In the records, find each line where "janvier" occurs, and copy it.
··········
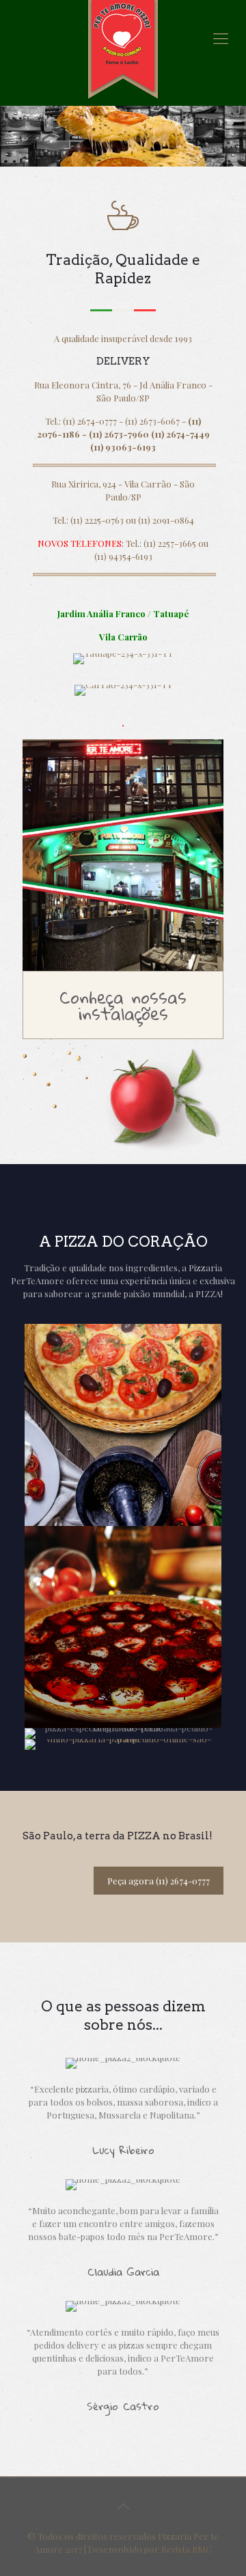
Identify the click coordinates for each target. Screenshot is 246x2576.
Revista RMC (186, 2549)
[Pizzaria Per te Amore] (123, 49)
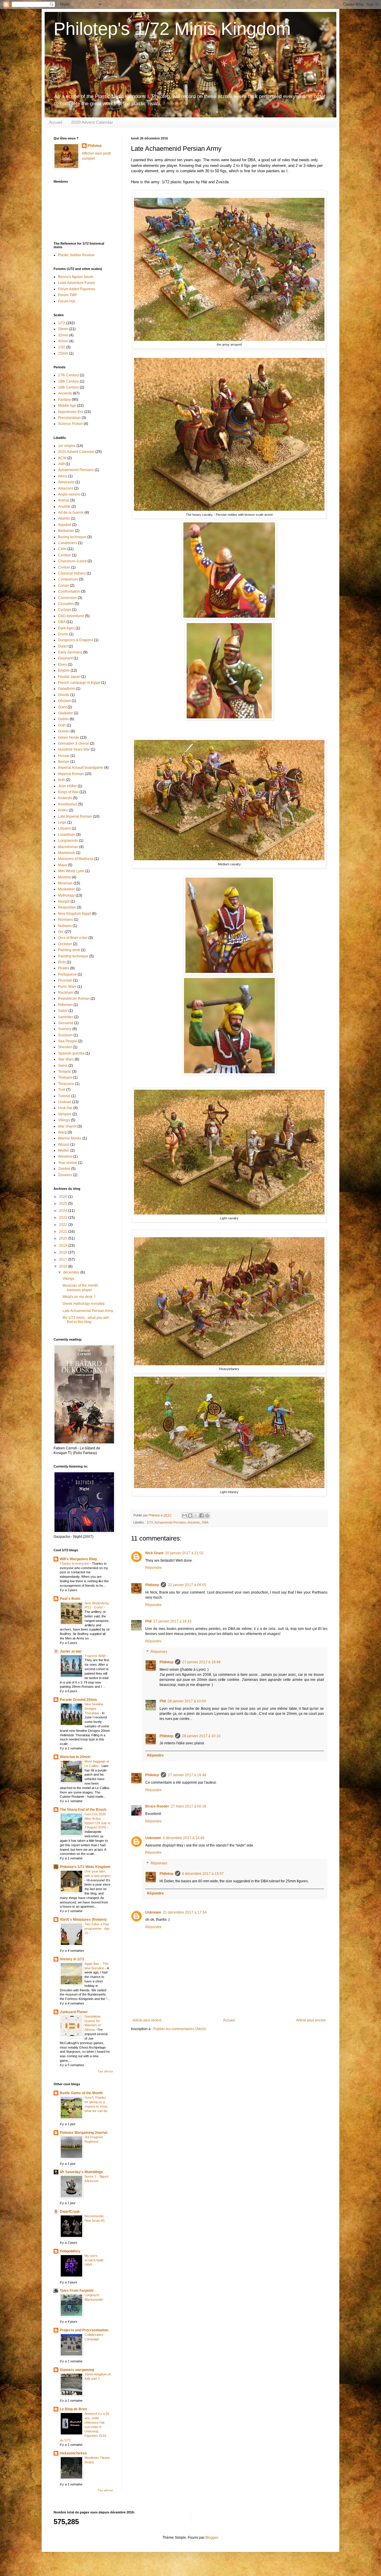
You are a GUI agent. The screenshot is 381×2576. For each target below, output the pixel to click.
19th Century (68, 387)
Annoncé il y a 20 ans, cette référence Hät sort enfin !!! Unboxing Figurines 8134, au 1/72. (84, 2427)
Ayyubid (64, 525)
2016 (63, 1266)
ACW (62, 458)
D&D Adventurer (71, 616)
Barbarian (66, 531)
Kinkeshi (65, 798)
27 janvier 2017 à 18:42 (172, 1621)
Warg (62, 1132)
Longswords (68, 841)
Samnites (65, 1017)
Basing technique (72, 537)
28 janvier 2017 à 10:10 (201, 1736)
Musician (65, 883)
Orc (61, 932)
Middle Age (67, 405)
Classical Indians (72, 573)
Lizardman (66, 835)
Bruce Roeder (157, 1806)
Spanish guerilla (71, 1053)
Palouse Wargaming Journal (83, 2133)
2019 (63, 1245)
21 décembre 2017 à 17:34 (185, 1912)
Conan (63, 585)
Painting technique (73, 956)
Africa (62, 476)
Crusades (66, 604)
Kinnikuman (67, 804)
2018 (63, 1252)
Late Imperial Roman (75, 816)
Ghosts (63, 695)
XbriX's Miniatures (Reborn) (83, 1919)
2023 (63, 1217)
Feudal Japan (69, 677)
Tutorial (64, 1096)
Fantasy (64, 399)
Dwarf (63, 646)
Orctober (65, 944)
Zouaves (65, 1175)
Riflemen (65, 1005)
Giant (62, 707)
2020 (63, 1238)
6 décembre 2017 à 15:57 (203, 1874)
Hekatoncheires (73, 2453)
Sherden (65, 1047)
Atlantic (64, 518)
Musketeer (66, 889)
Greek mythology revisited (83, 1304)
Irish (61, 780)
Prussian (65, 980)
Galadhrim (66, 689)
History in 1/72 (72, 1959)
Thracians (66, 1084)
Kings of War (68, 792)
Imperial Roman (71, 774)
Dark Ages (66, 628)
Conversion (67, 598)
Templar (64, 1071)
··········
#### Problem solution:
27 janvier 2017 à 18:42 (172, 1621)
28 janvier 2017 à 10:10 (201, 1736)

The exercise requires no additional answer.